Dataset excerpt
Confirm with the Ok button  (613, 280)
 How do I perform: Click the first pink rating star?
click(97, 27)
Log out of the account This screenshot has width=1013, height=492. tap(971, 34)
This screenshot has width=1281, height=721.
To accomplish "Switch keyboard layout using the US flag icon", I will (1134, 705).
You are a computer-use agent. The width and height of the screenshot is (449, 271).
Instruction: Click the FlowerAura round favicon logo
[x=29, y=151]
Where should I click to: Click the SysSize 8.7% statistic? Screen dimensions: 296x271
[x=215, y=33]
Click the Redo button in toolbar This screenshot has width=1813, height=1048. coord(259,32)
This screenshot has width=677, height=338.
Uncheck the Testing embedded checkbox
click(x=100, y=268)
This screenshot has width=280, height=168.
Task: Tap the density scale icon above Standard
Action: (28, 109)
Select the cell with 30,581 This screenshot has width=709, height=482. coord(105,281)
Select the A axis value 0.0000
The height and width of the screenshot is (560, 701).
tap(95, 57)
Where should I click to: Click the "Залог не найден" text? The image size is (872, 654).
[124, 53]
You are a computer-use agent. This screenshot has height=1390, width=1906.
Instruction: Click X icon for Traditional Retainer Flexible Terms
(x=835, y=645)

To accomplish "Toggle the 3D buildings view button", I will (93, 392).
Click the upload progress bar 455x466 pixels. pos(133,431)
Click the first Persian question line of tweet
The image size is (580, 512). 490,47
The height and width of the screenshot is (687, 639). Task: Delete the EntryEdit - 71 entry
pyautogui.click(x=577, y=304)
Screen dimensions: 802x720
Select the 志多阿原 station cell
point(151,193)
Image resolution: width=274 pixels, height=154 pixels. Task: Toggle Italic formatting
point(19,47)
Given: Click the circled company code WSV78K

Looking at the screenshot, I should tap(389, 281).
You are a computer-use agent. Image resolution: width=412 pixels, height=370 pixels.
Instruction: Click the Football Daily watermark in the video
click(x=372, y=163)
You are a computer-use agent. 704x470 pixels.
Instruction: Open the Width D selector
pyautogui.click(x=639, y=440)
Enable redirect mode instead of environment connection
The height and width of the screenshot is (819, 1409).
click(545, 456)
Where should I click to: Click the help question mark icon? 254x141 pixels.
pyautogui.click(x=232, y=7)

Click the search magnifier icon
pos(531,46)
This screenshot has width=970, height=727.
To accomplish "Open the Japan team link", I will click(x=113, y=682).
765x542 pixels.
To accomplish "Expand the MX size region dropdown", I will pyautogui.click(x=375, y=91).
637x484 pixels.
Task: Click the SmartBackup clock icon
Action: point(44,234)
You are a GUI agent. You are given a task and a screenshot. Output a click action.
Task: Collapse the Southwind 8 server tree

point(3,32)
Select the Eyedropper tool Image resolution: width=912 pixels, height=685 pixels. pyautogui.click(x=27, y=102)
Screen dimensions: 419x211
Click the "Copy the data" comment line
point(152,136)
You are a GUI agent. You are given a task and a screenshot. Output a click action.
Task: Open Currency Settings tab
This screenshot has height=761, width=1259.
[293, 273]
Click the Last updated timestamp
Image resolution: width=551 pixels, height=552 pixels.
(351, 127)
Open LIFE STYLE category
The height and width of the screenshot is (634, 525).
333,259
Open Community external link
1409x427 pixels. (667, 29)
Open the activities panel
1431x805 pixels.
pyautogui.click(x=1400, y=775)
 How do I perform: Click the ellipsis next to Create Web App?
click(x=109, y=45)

**REQUIREMENTS**.
From the dataset excerpt above, gather each line that includes the string "agent", and copy those lines unchanged.

**FINISHED EXERCISE**.
You are a computer-use agent. The width and height of the screenshot is (449, 271).
You are a computer-use agent. This screenshot has height=1390, width=1906.
You are a computer-use agent. Image resolution: width=412 pixels, height=370 pixels.
You are a computer-use agent. 704x470 pixels.
You are a GUI agent. You are given a task and a screenshot. Output a click action.
You are a GUI agent. You are given a task and a screenshot. Output a click action.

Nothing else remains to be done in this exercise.